◆ **To be done**:
a. Output a verbatim portion of the passage on model backtesting, beginning at the words "best_model = 'gbt_rolling_cv'" and stopping after "f.backtest(best_model, n_iter=15, fcst_length=120)".
b. For each statement, answer yes or no according to whether it agrees with the passage on model backtesting, and quote the deciding words. (i) The backtest covers the last 15 forecast horizons. (ii) The model carried forward as the best model is the one trained with default hyperparameters. (iii) The test set was roughly twice as large as the 120-period forecast horizon.

We can ignore the first displayed model, as it was not dynamically tested. The best-performing model, therefore, was the one trained with default hyperparameters. It performs best out-of-sample and shows less evidence of being overfit. However, for the sake of not wanting all of the validation work we did to be in vain and because this is just an example, let’s carry forward the model optimized with rolling cross validation and call that our best model.

best_model = 'gbt_rolling_cv'

One more objective validation we can do on this model is a backtest. Backtesting is for answering the question of how a particular model with a given set of parameters would have performed on the last x-amount of forecast horizons. In our case, let’s say we want to implement this model to predict 10 years (120 periods) into the future. Let’s test it over the last 15 forecast horizons of this size where we know the actual values using only data that came before each of these horizons. Then, let’s look at its average performance across those 15 iterations.

f.backtest(best_model, n_iter=15, fcst_length=120)
f.export_backtest_metrics(best_model)
Image by author

This tells us that on average, we could have seen an RMSE of 21, MAE of 16, and R2 of 74% over a full 120-period forecast window. I would say that is pretty good! You may be wondering why it is so much better than how the test-set metrics suggested it would perform and that is because the test set was almost three-times as large as the 120-period forecast horizon we have now evaluated. It would make sense that the model becomes less effective the further out it is expected to forecast. For this reason, in many applications, it could be a good idea to set the test data size to be the same as the forecast horizon.

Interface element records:

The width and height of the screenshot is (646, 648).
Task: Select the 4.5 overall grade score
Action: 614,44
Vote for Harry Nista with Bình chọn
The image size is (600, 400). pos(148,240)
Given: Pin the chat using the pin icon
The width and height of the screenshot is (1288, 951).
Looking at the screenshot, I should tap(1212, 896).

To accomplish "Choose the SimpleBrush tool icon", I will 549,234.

...

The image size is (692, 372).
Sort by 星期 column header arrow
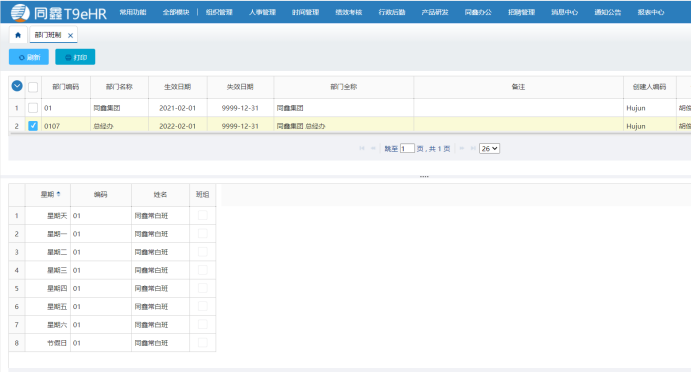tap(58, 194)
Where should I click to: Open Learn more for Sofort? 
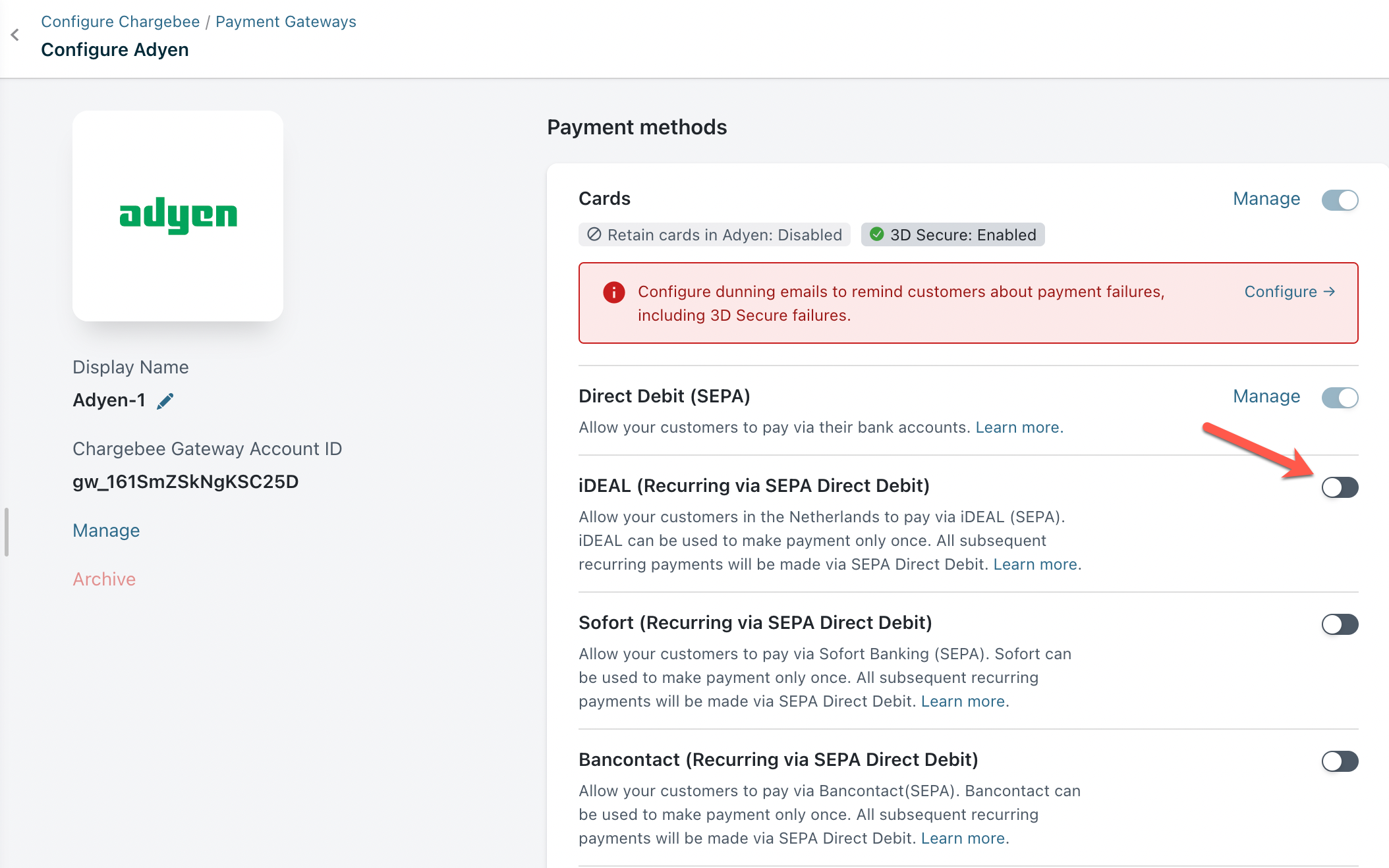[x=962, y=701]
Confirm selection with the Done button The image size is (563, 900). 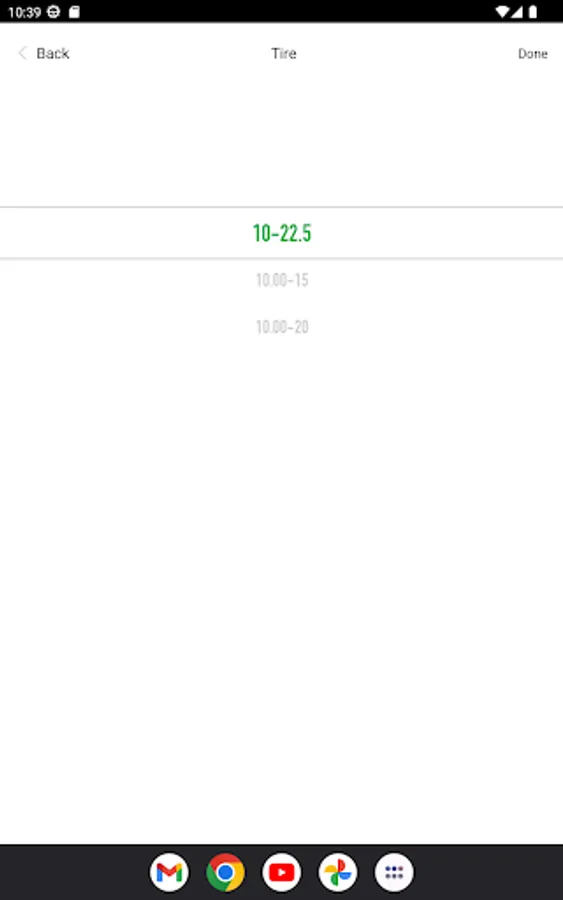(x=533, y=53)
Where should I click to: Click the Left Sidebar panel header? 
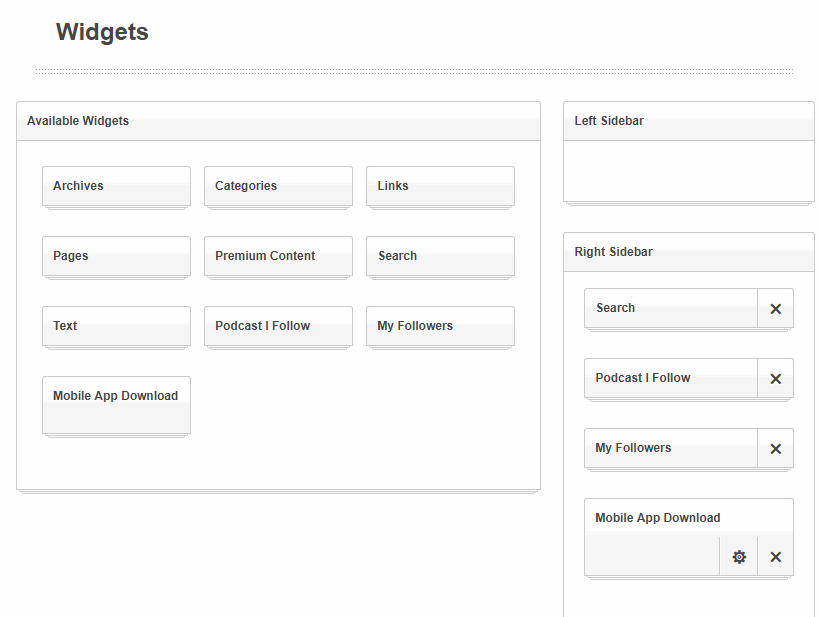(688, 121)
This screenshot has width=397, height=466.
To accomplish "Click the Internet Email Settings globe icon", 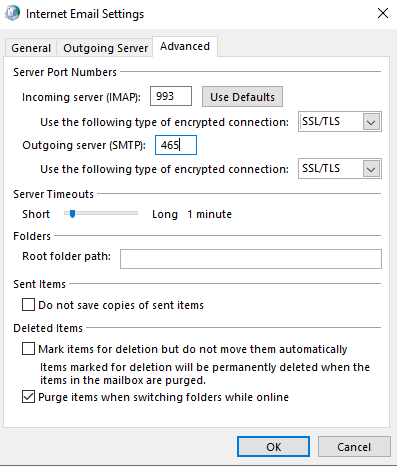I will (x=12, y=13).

◆ **Solutions per task**:
a.
best_model = 'gbt_rolling_cv'

One more objective validation we can do on this model is a backtest. Backtesting is for answering the question of how a particular model with a given set of parameters would have performed on the last x-amount of forecast horizons. In our case, let’s say we want to implement this model to predict 10 years (120 periods) into the future. Let’s test it over the last 15 forecast horizons of this size where we know the actual values using only data that came before each of these horizons. Then, let’s look at its average performance across those 15 iterations.

f.backtest(best_model, n_iter=15, fcst_length=120)

b.
(i) Yes: "Let’s test it over the last 15 forecast horizons of this size"
(ii) No: "let’s carry forward the model optimized with rolling cross validation and call that our best model"
(iii) No: "the test set was almost three-times as large as the 120-period forecast horizon"